The 21Ls are the first speakers I’ve had in my home that created such a holographic presentation that the music didn’t seem to be coming from the speakers. The music just filled the room as if materializing out of thin air. When I listened to André Previn and the London Symphony perform Gershwin’s Rhapsody in Blue [EMI 5 66943 2], I was there in the concert hall: first-row balcony, I believe. With electronica albums, such as Erland Řye’s Unrest [Astralwerks ASW13321], the blips and beeps emerged from the ether with a nice bit of ambience that was missing with other speakers I’ve had.

My music mania crosses many boundaries. I’ve noticed that some speakers really shine with one sort of music, while being merely okay with others. Dance and rock music, for example, can sound great even when the bass is exaggerated; acoustic music does not. I prefer as realistic a sound as I can get, and the Quads did an admirable job of this with whatever I played. If your musical tastes run to rock and dance, however, you might think the Quads too polite, not aggressive enough. I think they are aggressive enough, but if you’re used to boosted bass, it might take you a while to recognize the beauty of what instruments really sound like. Through the 21Ls, no single instrument sounded overly pronounced; everything sounded lifelike.

The 21Ls’ authoritative presence may be of concern to some. These speakers are not for background music -- the way they throw out music demands your attention. To me, this is good; but if you’re looking for speakers mainly for background music, the Quads may be too much of a good thing.


I think the 21L is the best of Quad’s L series. The bookshelf models, the 11L and 12L, share with the 21L the same basic L-series sound but lack some of the bass that the 21L is able to reproduce. Combine this with the fact that you’ll need to buy speaker stands for the bookshelf models, and I think it’s worth springing for the 21L.

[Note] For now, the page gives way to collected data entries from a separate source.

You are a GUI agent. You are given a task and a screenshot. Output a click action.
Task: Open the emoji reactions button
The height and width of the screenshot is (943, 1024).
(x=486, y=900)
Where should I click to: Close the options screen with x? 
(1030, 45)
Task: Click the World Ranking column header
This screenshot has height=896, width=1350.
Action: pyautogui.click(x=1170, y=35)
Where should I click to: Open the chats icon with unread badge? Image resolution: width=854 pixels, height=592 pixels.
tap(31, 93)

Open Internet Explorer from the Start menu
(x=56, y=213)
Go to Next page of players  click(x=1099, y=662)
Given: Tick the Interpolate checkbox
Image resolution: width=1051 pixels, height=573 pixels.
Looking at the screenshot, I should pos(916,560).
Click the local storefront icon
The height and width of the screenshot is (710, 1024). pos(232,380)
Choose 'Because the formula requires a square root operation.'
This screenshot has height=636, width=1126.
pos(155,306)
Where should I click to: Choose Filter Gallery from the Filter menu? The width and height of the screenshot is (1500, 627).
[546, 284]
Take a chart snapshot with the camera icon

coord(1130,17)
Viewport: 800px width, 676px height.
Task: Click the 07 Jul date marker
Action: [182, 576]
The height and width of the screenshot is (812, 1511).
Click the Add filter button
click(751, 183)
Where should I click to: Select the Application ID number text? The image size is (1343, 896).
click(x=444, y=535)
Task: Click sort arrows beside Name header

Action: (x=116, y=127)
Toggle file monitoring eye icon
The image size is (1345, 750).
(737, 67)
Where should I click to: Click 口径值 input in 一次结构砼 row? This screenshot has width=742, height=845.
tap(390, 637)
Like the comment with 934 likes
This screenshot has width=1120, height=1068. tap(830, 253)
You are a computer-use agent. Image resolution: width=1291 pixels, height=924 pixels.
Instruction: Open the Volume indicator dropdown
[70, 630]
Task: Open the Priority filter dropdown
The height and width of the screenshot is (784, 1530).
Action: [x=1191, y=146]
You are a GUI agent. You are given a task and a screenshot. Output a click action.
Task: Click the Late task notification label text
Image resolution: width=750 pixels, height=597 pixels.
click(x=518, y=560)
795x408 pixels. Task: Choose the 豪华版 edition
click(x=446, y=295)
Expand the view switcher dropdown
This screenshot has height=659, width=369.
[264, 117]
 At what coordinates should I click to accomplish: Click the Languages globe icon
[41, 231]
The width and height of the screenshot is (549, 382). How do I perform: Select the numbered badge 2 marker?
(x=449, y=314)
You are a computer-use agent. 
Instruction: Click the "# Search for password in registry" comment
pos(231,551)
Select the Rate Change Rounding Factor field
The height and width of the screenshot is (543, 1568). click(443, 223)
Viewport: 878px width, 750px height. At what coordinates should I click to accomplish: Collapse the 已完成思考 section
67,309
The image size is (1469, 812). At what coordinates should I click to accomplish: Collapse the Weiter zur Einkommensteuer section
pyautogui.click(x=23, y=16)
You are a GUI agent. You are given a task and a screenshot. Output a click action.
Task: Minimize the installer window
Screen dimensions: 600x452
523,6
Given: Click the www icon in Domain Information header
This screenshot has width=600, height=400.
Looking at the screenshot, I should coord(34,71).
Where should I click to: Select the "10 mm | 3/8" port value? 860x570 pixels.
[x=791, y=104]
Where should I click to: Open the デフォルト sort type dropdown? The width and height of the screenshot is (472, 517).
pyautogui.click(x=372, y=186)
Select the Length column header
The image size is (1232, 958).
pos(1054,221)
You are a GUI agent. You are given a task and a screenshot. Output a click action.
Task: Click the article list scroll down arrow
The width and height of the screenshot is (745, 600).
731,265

A good part of the great joy I got from the 21Ls was for their holographic imaging. If your speaker-placement options are far from ideal, however, this imaging is likely to disappear. In such a situation, you might be better off with less expensive bookshelf speakers (such as the excellent Axiom M3ti) and a good headphone setup for serious listening. I really like the combination of the AKG 501 headphones and the HeadRoom Little headphone amplifier. You could have the Axioms and the headphone setup for less than the cost of the Quads and, in the situation I’ve described, you might be happier.

The biggest difference in my listening habits made by the Quads has been with my headphone listening. I used to be a serious headphone enthusiast, have owned some of the best headphones (most recently, the Grado RS-2 and AKG 501), and still really like HeadRoom headphone amps. But my headphone system was unable to compete with the realism I’m able to achieve with the Quads. I used to listen to headphones at least an hour or two a night; since the Quads arrived, the only time I listen to headphones is when I walk the dog or am in my office. When I’m home, the Quads win every time.


There are some speakers I like more than the Quad 21L, but all of them fall in the price category that includes the Quad ESL series -- that is, several times the cost of the 21L. In the 21L’s price range (I listened to speakers up to $2500), I could find nothing I preferred, and several I liked much less. If you’re looking for a floorstanding speaker that will provide years of enjoyment, the Quad 21L may well be for you. It’s a significant investment, but it should last you for years -- even if you begin to suffer from upgraditis. Their appearance, imaging, soundstaging, and overall sound are nothing but magnificent.